INGREDIENTS
Soft pork bones
500 g pork soft bones
125 ml (½ cup) mirin
1 piece kombu
125 ml (½ cup) Chinese cooking wine
1 tsp salt flakes
1 litre (4 cups) water, or more to cover
Paste
1 tsp salt flakes
2 cm piece young galangal (10 g),
finely chopped
2 coriander roots, cleaned and finely
chopped
6 garlic cloves, roughly chopped
½ tsp white peppercorns
2 small red chillies, roughly chopped
Seasoning sauce
2 tbsp oyster sauce
1 tbsp fish sauce
2 tbsp coconut nectar or palm sugar
2 tbsp rice vinegar
Stir-fry
4 shallots, sliced lengthwise
2 cups holy basil leaves
Steamed jasmine rice
Miele accessories
METHOD
Soft pork bones
1. Place the ingredients into a deep unperforated steam container. Cover with the water.
2. Place into the steam oven and Steam at 100°C for 3-5 hours, or until the bones are tender.
3. Once cooked, separate the stock from the meat and cut into 1 cm slices. Thinly slice the kombu.
4. Place the stock in the fridge to separate the fat. Once the fat is solidified, spoon in a separate container or jar, this will be used to stir-fry the dish later.
Paste
1. Using a mortar and pestle, pound all the ingredients until they are the texture of a rough paste.
Seasoning sauce
1. Whisk all the ingredients together.
Stir-fry
1. Place the wok on the cooktop and heat on medium heat, induction setting 4 for 5 minutes. Increase the heat to high, induction setting 9 for 2 minutes.
2. Add ¼ cup of the reserved fat to the wok, then put the paste into the fat and with the wok spatula use a flattening and scraping motion to move and cook the paste.

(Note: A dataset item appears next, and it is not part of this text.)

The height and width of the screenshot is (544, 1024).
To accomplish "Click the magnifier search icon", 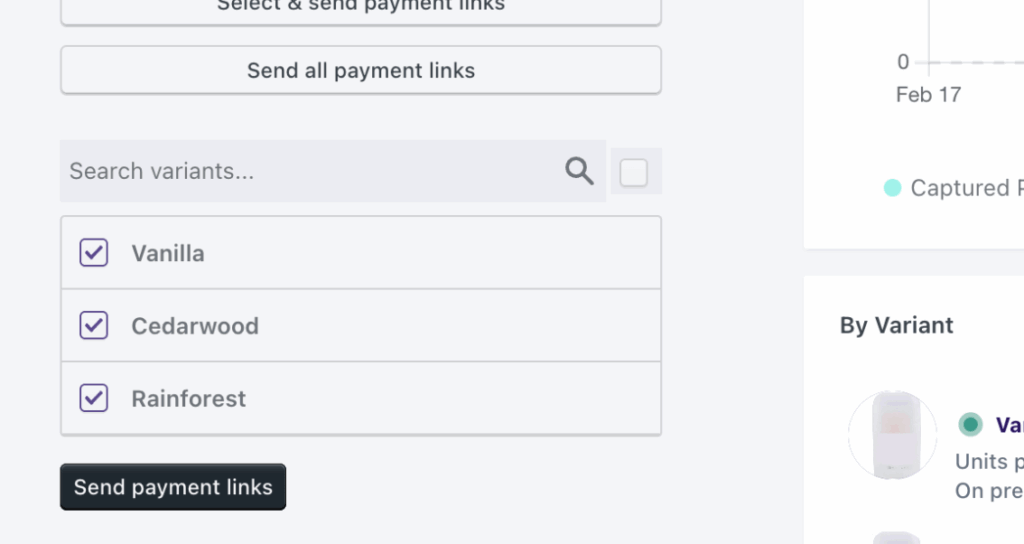I will click(x=579, y=171).
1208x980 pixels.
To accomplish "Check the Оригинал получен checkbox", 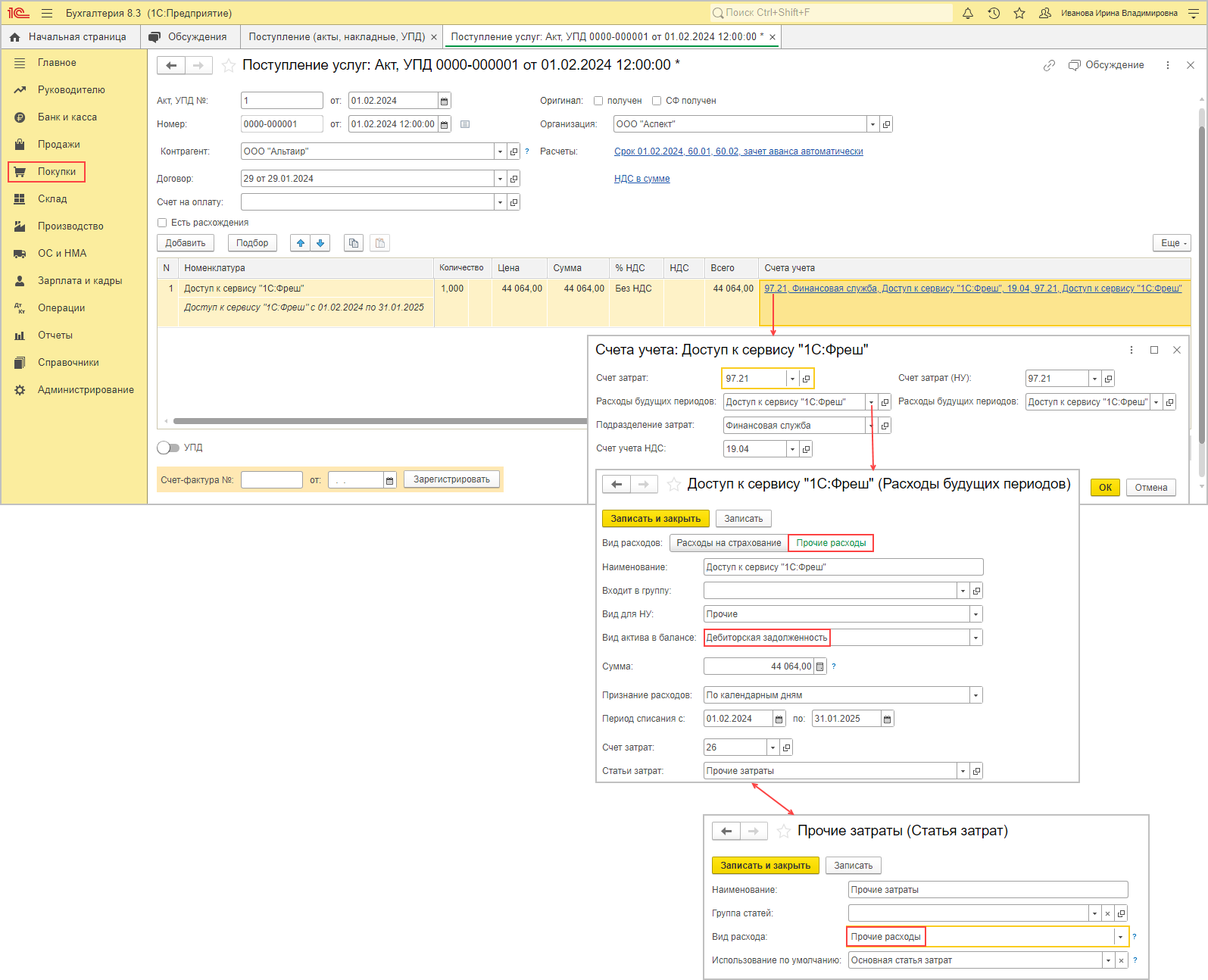I will [598, 101].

3. Once it starts to caramelise and cook out, add the shallots into the wok and mix that around until it starts to soften, when this has happened, add the soft bones and kombu and move the ingredients around the wok gently without breaking the meat chunks.

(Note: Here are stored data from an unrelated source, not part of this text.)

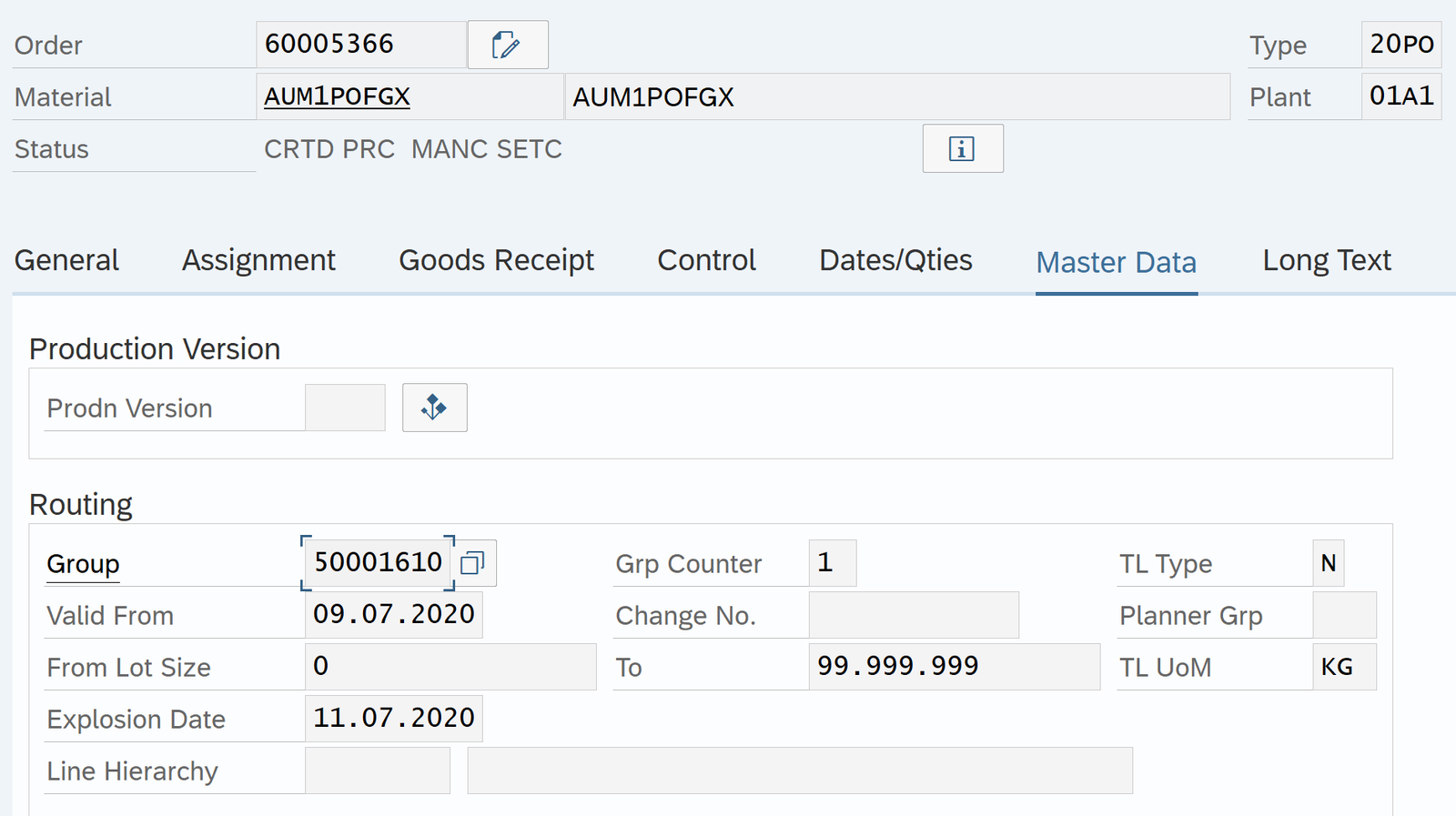Viewport: 1456px width, 816px height.
Task: Click the Prodn Version input field
Action: click(345, 408)
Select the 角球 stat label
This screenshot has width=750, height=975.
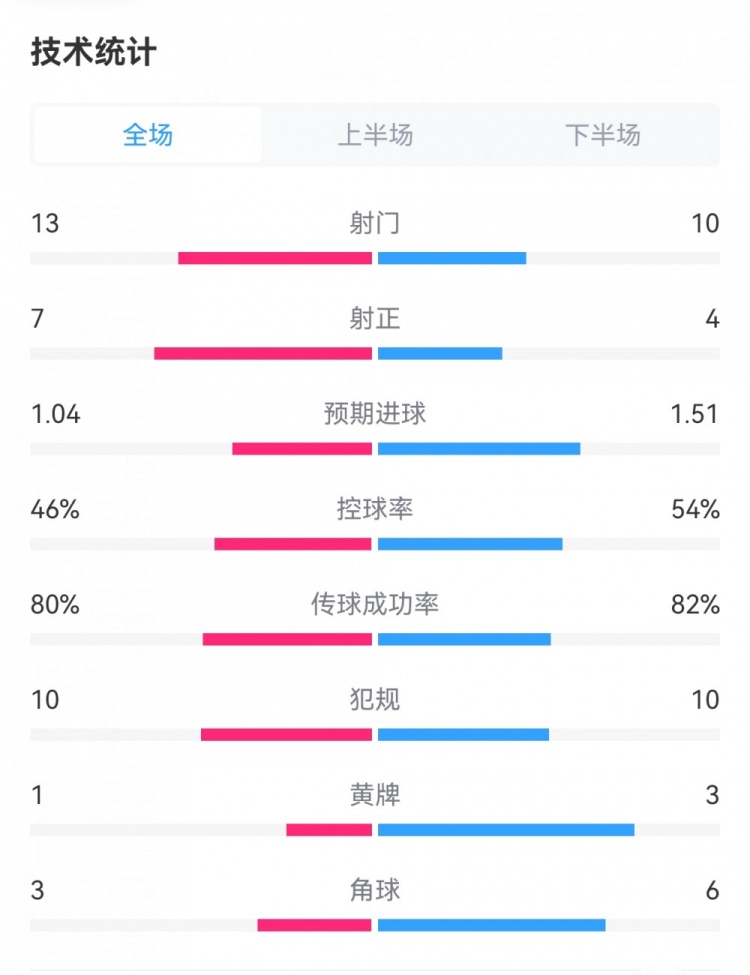point(375,890)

4. Pour the seasoning around the wok sides, making sure you keep scraping around the outside with the spatula so the rim edges don’t start to burn.

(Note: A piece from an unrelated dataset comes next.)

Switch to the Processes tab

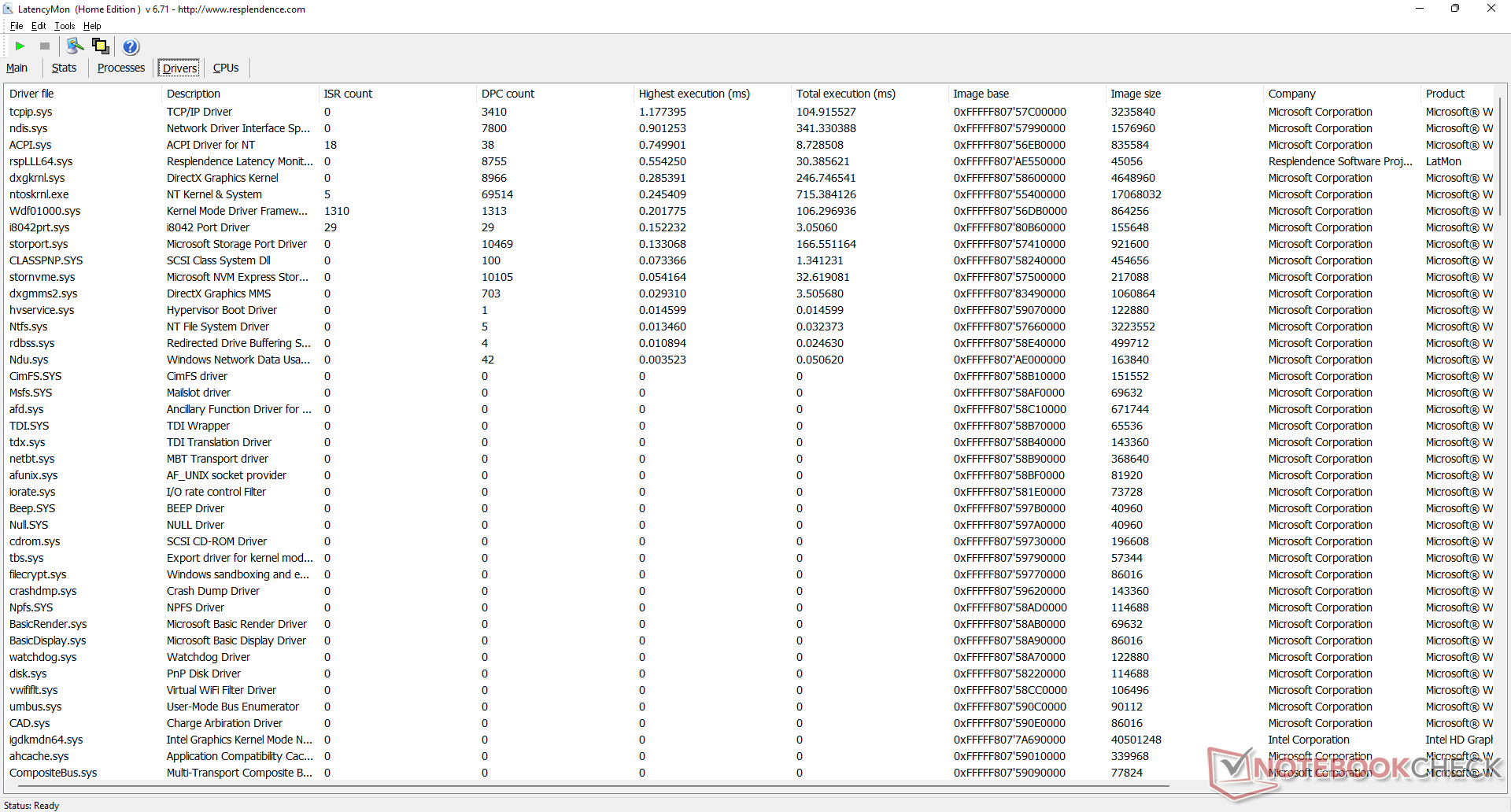click(x=120, y=68)

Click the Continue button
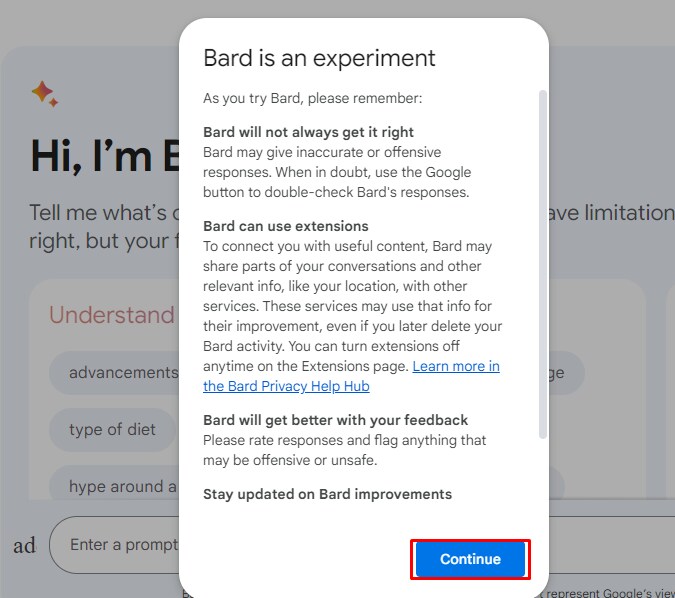click(469, 559)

5. Once the seasoning is well absorbed into the meat and the dish is not overly saucy, turn the heat off completely and add the holy basil. With a gentle flipping motion of the wok, toss through the holy basil until well dispersed into the rest of the ingredients.
6. Serve immediately.
Hints and tips
• Pork soft bones are available in Asian butchers. Use small spare ribs if you can’t find them.
• You can precook the soft pork bones a couple of hours, or a day before serving. The stir-frying element is fast, but the prep will require some work. You can steam the bones and the paste beforehand, and these elements can be refrigerated or even frozen ahead of time and defrosted to use when you are ready to cook.
• Coconut nectar is available from health food stores.
• Thai basil can used instead of holy basil if you can’t source holy basil.
• “If serving as a stand alone dish, I recommend serving with steamed rice, fried eggs and cucumber slices and ‘do as Thais do’ – include a little separate bowl of fresh chilli slices in fish sauce as an accompaniment.”